[Data extracted from a collection]
·····

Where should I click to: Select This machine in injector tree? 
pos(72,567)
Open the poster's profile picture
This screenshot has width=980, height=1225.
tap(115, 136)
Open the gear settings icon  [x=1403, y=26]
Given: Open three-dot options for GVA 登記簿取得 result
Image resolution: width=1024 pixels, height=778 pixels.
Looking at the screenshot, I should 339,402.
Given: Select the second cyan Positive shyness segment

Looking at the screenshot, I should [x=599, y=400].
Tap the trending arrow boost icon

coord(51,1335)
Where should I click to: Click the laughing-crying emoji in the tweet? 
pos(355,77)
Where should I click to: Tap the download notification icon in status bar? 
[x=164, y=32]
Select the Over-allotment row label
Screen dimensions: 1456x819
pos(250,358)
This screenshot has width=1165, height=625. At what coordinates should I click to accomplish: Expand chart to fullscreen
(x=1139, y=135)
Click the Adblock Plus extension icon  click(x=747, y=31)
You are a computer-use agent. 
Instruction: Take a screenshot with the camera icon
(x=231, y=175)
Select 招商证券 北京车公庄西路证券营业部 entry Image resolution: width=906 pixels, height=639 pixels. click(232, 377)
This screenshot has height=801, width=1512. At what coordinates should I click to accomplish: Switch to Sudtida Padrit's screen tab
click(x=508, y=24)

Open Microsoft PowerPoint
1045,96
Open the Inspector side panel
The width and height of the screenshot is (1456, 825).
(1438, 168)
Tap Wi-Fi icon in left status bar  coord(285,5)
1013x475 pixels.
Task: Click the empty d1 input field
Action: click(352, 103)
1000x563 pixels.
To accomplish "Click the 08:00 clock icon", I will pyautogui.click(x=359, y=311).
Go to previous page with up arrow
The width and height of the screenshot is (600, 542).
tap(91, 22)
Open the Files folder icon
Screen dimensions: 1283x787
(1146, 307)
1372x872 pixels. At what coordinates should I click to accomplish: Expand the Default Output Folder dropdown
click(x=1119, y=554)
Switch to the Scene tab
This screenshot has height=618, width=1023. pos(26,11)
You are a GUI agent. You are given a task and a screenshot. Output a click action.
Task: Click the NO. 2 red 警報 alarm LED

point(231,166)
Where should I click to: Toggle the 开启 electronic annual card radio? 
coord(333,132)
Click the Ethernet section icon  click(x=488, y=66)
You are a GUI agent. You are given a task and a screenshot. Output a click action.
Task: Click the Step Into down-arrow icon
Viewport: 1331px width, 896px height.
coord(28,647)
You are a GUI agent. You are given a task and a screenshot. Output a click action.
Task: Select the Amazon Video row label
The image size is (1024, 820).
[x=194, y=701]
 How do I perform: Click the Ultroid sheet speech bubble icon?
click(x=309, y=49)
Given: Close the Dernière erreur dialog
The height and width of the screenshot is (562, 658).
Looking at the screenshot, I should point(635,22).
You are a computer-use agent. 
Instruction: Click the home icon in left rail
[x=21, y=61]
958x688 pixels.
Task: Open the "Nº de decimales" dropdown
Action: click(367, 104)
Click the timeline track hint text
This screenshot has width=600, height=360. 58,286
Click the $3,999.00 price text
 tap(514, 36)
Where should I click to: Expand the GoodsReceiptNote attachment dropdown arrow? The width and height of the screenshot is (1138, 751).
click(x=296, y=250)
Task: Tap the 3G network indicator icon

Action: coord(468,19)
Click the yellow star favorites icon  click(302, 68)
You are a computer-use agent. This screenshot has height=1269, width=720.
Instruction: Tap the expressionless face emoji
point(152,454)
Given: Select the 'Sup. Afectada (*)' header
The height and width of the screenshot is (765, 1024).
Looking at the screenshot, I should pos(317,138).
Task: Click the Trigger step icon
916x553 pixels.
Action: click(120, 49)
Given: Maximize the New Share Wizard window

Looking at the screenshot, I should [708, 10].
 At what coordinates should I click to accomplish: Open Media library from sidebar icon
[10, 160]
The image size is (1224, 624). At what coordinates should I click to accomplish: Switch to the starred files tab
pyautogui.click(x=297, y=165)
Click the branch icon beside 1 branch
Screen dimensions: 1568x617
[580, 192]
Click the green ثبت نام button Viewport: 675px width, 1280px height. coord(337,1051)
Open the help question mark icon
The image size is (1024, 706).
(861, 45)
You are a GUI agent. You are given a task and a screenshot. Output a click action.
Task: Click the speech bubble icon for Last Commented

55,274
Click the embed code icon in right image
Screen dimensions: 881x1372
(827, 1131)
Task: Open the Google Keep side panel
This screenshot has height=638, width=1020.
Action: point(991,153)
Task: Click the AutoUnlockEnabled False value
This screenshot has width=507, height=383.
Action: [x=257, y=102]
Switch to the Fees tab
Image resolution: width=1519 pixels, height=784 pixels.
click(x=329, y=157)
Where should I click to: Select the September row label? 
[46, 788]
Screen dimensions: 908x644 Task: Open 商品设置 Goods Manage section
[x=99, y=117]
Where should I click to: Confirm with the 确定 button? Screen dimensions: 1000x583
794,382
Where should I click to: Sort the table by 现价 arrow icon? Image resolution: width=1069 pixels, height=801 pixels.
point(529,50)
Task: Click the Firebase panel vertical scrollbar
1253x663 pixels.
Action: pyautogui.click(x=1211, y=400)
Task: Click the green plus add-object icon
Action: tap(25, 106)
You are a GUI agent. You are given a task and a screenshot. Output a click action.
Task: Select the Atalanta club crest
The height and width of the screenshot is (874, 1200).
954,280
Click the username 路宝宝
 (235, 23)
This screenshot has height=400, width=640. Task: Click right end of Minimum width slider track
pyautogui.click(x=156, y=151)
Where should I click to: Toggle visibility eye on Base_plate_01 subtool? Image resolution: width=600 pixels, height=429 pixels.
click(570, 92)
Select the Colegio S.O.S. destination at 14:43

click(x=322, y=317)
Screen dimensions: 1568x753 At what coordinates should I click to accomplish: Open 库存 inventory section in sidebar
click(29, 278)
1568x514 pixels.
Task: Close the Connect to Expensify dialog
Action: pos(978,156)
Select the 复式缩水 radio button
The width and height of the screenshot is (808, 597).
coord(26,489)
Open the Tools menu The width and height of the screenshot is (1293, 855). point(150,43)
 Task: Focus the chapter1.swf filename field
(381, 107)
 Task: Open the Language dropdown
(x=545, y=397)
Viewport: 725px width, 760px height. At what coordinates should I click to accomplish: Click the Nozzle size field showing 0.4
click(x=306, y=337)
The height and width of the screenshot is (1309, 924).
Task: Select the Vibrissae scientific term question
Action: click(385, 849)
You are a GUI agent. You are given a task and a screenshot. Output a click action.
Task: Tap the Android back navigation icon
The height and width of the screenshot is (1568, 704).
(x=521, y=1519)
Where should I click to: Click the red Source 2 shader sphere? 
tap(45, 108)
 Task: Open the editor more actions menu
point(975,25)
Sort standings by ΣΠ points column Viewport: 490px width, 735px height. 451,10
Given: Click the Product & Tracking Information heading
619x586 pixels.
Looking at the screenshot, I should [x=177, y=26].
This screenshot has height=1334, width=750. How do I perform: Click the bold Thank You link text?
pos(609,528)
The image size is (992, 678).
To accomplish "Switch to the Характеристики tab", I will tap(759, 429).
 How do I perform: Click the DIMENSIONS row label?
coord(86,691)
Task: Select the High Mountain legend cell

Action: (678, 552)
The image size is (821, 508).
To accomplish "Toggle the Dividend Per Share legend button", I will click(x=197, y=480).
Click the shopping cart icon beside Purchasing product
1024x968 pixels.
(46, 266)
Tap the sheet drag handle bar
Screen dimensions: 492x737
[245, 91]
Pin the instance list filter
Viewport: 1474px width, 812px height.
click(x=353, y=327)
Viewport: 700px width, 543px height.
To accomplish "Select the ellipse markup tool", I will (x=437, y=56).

·····

Each line of the data should be given back exactly.

■ Solution to the exercise ■
Where should I click to: Select This machine in injector tree? 
pos(72,567)
Open the poster's profile picture
This screenshot has width=980, height=1225.
tap(115, 136)
Open the gear settings icon  [x=1403, y=26]
Given: Open three-dot options for GVA 登記簿取得 result
Image resolution: width=1024 pixels, height=778 pixels.
Looking at the screenshot, I should 339,402.
Given: Select the second cyan Positive shyness segment

Looking at the screenshot, I should [x=599, y=400].
Tap the trending arrow boost icon

coord(51,1335)
Where should I click to: Click the laughing-crying emoji in the tweet? 
pos(355,77)
Where should I click to: Tap the download notification icon in status bar? 
[x=164, y=32]
Select the Over-allotment row label
Screen dimensions: 1456x819
pos(250,358)
This screenshot has width=1165, height=625. At what coordinates should I click to accomplish: Expand chart to fullscreen
(x=1139, y=135)
Click the Adblock Plus extension icon  click(x=747, y=31)
You are a computer-use agent. 
Instruction: Take a screenshot with the camera icon
(x=231, y=175)
Select 招商证券 北京车公庄西路证券营业部 entry Image resolution: width=906 pixels, height=639 pixels. click(232, 377)
This screenshot has height=801, width=1512. At what coordinates should I click to accomplish: Switch to Sudtida Padrit's screen tab
click(x=508, y=24)

Open Microsoft PowerPoint
1045,96
Open the Inspector side panel
The width and height of the screenshot is (1456, 825).
(1438, 168)
Tap Wi-Fi icon in left status bar  coord(285,5)
1013x475 pixels.
Task: Click the empty d1 input field
Action: click(352, 103)
1000x563 pixels.
To accomplish "Click the 08:00 clock icon", I will pyautogui.click(x=359, y=311).
Go to previous page with up arrow
The width and height of the screenshot is (600, 542).
tap(91, 22)
Open the Files folder icon
Screen dimensions: 1283x787
(1146, 307)
1372x872 pixels. At what coordinates should I click to accomplish: Expand the Default Output Folder dropdown
click(x=1119, y=554)
Switch to the Scene tab
This screenshot has height=618, width=1023. pos(26,11)
You are a GUI agent. You are given a task and a screenshot. Output a click action.
Task: Click the NO. 2 red 警報 alarm LED

point(231,166)
Where should I click to: Toggle the 开启 electronic annual card radio? 
coord(333,132)
Click the Ethernet section icon  click(x=488, y=66)
You are a GUI agent. You are given a task and a screenshot. Output a click action.
Task: Click the Step Into down-arrow icon
Viewport: 1331px width, 896px height.
coord(28,647)
You are a GUI agent. You are given a task and a screenshot. Output a click action.
Task: Select the Amazon Video row label
The image size is (1024, 820).
[x=194, y=701]
 How do I perform: Click the Ultroid sheet speech bubble icon?
click(x=309, y=49)
Given: Close the Dernière erreur dialog
The height and width of the screenshot is (562, 658).
Looking at the screenshot, I should point(635,22).
You are a computer-use agent. 
Instruction: Click the home icon in left rail
[x=21, y=61]
958x688 pixels.
Task: Open the "Nº de decimales" dropdown
Action: click(367, 104)
Click the timeline track hint text
This screenshot has width=600, height=360. 58,286
Click the $3,999.00 price text
 tap(514, 36)
Where should I click to: Expand the GoodsReceiptNote attachment dropdown arrow? The width and height of the screenshot is (1138, 751).
click(x=296, y=250)
Task: Tap the 3G network indicator icon

Action: coord(468,19)
Click the yellow star favorites icon  click(302, 68)
You are a computer-use agent. This screenshot has height=1269, width=720.
Instruction: Tap the expressionless face emoji
point(152,454)
Given: Select the 'Sup. Afectada (*)' header
The height and width of the screenshot is (765, 1024).
Looking at the screenshot, I should pos(317,138).
Task: Click the Trigger step icon
916x553 pixels.
Action: click(120, 49)
Given: Maximize the New Share Wizard window

Looking at the screenshot, I should [708, 10].
 At what coordinates should I click to accomplish: Open Media library from sidebar icon
[10, 160]
The image size is (1224, 624). At what coordinates should I click to accomplish: Switch to the starred files tab
pyautogui.click(x=297, y=165)
Click the branch icon beside 1 branch
Screen dimensions: 1568x617
[580, 192]
Click the green ثبت نام button Viewport: 675px width, 1280px height. coord(337,1051)
Open the help question mark icon
The image size is (1024, 706).
(861, 45)
You are a GUI agent. You are given a task and a screenshot. Output a click action.
Task: Click the speech bubble icon for Last Commented

55,274
Click the embed code icon in right image
Screen dimensions: 881x1372
(827, 1131)
Task: Open the Google Keep side panel
This screenshot has height=638, width=1020.
Action: point(991,153)
Task: Click the AutoUnlockEnabled False value
This screenshot has width=507, height=383.
Action: [x=257, y=102]
Switch to the Fees tab
Image resolution: width=1519 pixels, height=784 pixels.
click(x=329, y=157)
Where should I click to: Select the September row label? 
[46, 788]
Screen dimensions: 908x644 Task: Open 商品设置 Goods Manage section
[x=99, y=117]
Where should I click to: Confirm with the 确定 button? Screen dimensions: 1000x583
794,382
Where should I click to: Sort the table by 现价 arrow icon? Image resolution: width=1069 pixels, height=801 pixels.
point(529,50)
Task: Click the Firebase panel vertical scrollbar
1253x663 pixels.
Action: pyautogui.click(x=1211, y=400)
Task: Click the green plus add-object icon
Action: tap(25, 106)
You are a GUI agent. You are given a task and a screenshot. Output a click action.
Task: Select the Atalanta club crest
The height and width of the screenshot is (874, 1200).
954,280
Click the username 路宝宝
 (235, 23)
This screenshot has height=400, width=640. Task: Click right end of Minimum width slider track
pyautogui.click(x=156, y=151)
Where should I click to: Toggle visibility eye on Base_plate_01 subtool? Image resolution: width=600 pixels, height=429 pixels.
click(570, 92)
Select the Colegio S.O.S. destination at 14:43

click(x=322, y=317)
Screen dimensions: 1568x753 At what coordinates should I click to accomplish: Open 库存 inventory section in sidebar
click(29, 278)
1568x514 pixels.
Task: Close the Connect to Expensify dialog
Action: pos(978,156)
Select the 复式缩水 radio button
The width and height of the screenshot is (808, 597).
coord(26,489)
Open the Tools menu The width and height of the screenshot is (1293, 855). point(150,43)
 Task: Focus the chapter1.swf filename field
(381, 107)
 Task: Open the Language dropdown
(x=545, y=397)
Viewport: 725px width, 760px height. At what coordinates should I click to accomplish: Click the Nozzle size field showing 0.4
click(x=306, y=337)
The height and width of the screenshot is (1309, 924).
Task: Select the Vibrissae scientific term question
Action: click(385, 849)
You are a GUI agent. You are given a task and a screenshot. Output a click action.
Task: Tap the Android back navigation icon
The height and width of the screenshot is (1568, 704).
(x=521, y=1519)
Where should I click to: Click the red Source 2 shader sphere? 
tap(45, 108)
 Task: Open the editor more actions menu
point(975,25)
Sort standings by ΣΠ points column Viewport: 490px width, 735px height. 451,10
Given: Click the Product & Tracking Information heading
619x586 pixels.
Looking at the screenshot, I should [x=177, y=26].
This screenshot has height=1334, width=750. How do I perform: Click the bold Thank You link text?
pos(609,528)
The image size is (992, 678).
To accomplish "Switch to the Характеристики tab", I will tap(759, 429).
 How do I perform: Click the DIMENSIONS row label?
coord(86,691)
Task: Select the High Mountain legend cell

Action: (678, 552)
The image size is (821, 508).
To accomplish "Toggle the Dividend Per Share legend button", I will click(x=197, y=480).
Click the shopping cart icon beside Purchasing product
1024x968 pixels.
(46, 266)
Tap the sheet drag handle bar
Screen dimensions: 492x737
[245, 91]
Pin the instance list filter
Viewport: 1474px width, 812px height.
click(x=353, y=327)
Viewport: 700px width, 543px height.
To accomplish "Select the ellipse markup tool", I will (x=437, y=56).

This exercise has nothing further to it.